My first official assignment as a writer sent me to Downtown, Los Angeles at the Santa Fe Artist Colony to interview Lisa Adams. It was the winter of 2008, nearly five years exactly that I met Lisa for the first time. She had just applied spray paint to a large work titled We Destroyed the Things We Loved for a solo exhibition that would open in the New Year of 2009. The initial defilement of a painting that she had nurtured over a course of months bewildered her. But soon the spray paint became a part of her visual vernacular and it was no longer a defacement of the work but a vital addition to the elements at play within the environment of the canvas. Looking to nature, mainly the urban neighborhood that surrounds the Colony, is a mosaic of past and present where wildlife thrives despite the odds. Adams finds that the beauty in the natural world is in a state of discord, but that tension amounts to a poetic moment with a palpable energy felt in her work.

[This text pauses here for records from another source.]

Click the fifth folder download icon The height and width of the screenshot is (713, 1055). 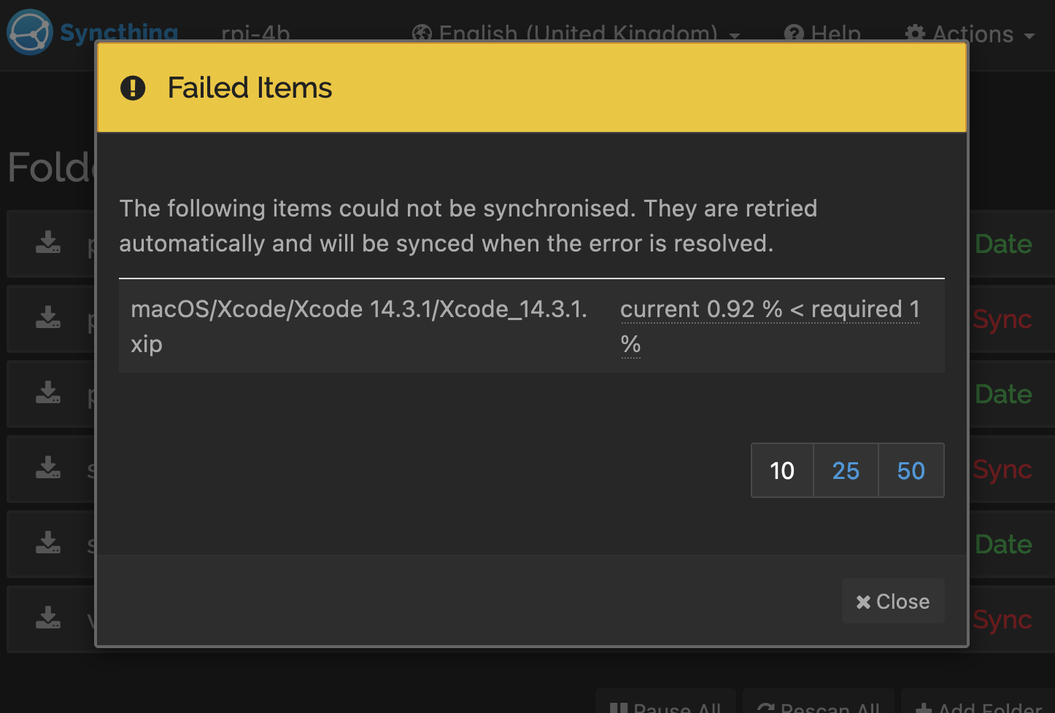pyautogui.click(x=48, y=543)
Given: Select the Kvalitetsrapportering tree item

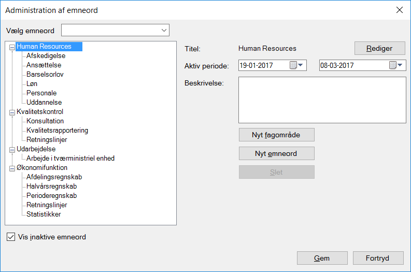Looking at the screenshot, I should (x=57, y=131).
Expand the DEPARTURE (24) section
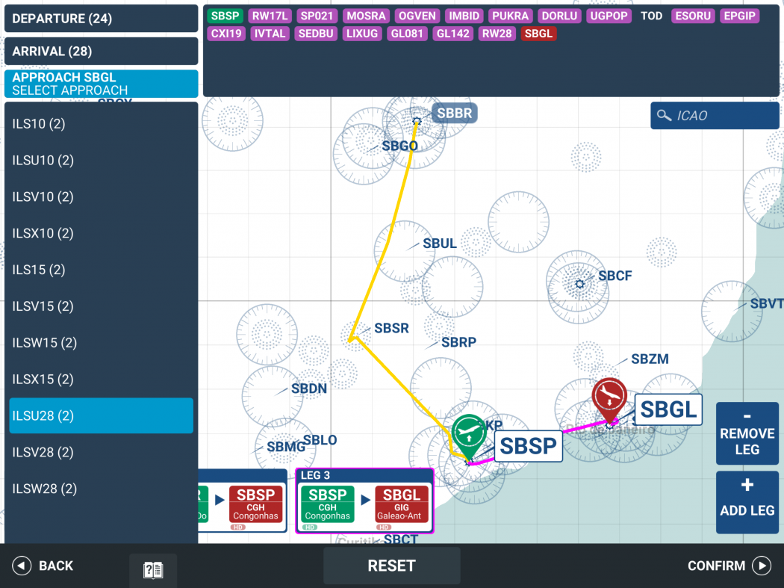The height and width of the screenshot is (588, 784). tap(101, 18)
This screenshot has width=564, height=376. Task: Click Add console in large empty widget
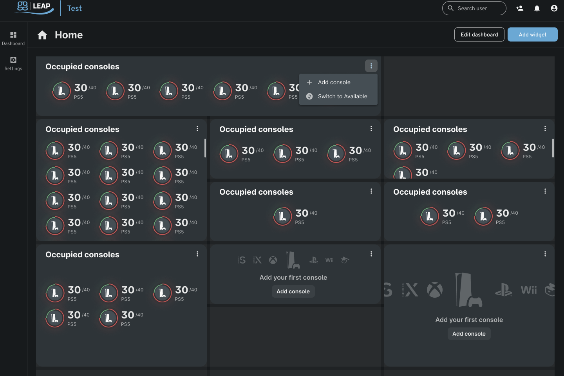[x=469, y=334]
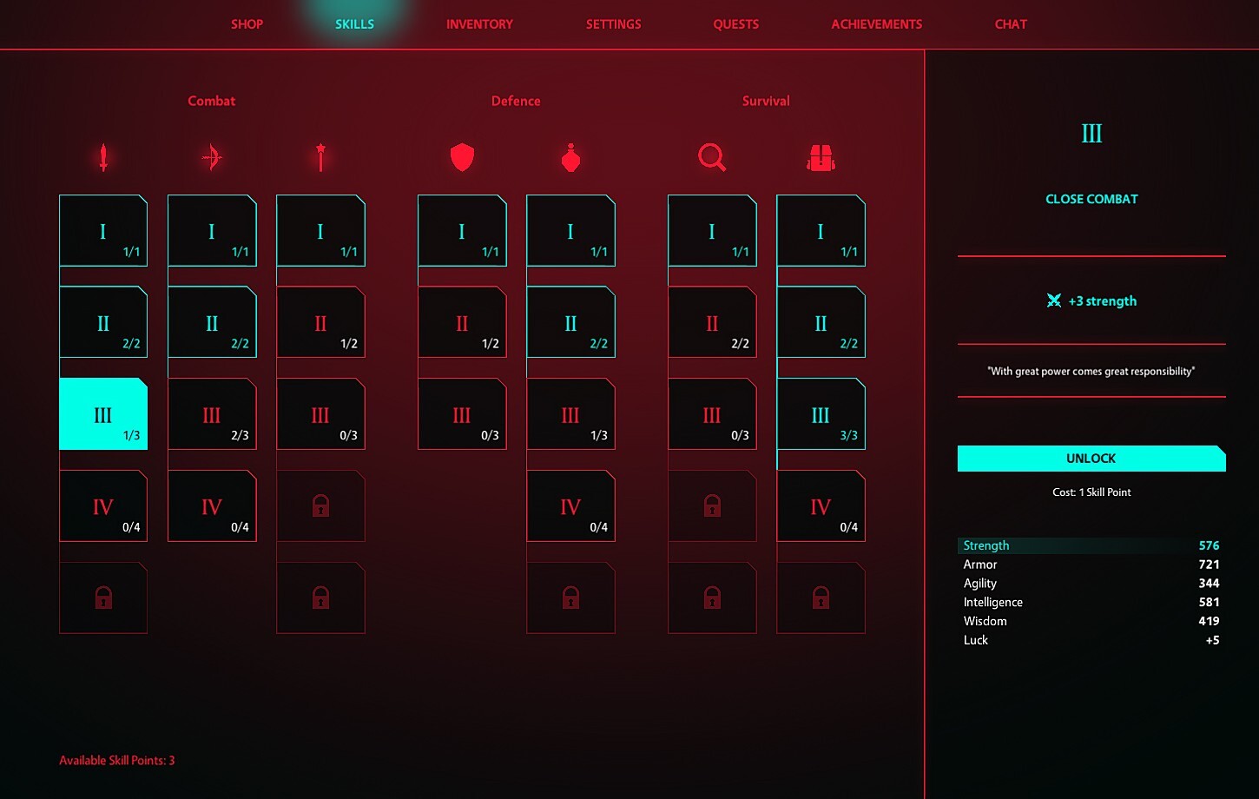Switch to the SHOP tab
The height and width of the screenshot is (799, 1259).
[x=247, y=24]
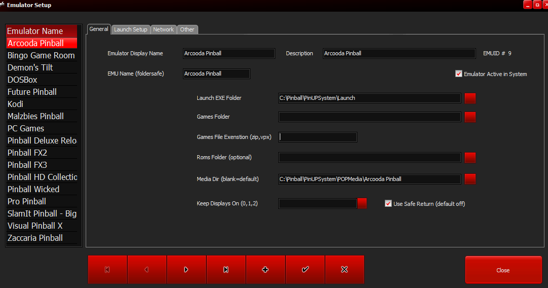Jump to last emulator record

pyautogui.click(x=226, y=270)
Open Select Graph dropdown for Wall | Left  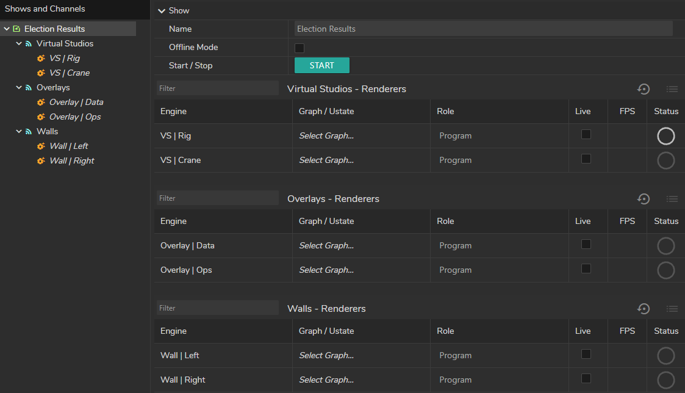[x=326, y=356]
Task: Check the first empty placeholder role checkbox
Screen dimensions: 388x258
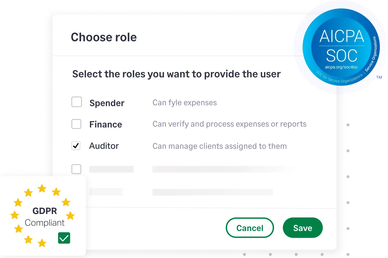Action: pos(76,169)
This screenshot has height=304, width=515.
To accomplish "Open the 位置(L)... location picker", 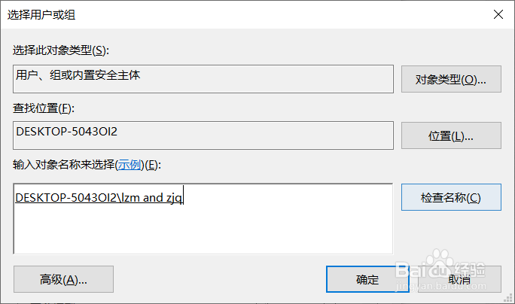I will 451,135.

This week CB1 Gallery is displaying Adams’ work in a booth at The Miami Project and it seemed an appropriate opportunity to examine the evolution of the artist thus far.
California: Location Unknown
A moment where the artist was working on the two largest works of her career and the subject of tree carvings became a source of fascination.
In Blank We Trust: Paradise Notwithstanding
A photo diary of the urban and rural environments throughout Los Angeles where the artist defines her idea of “paradise.”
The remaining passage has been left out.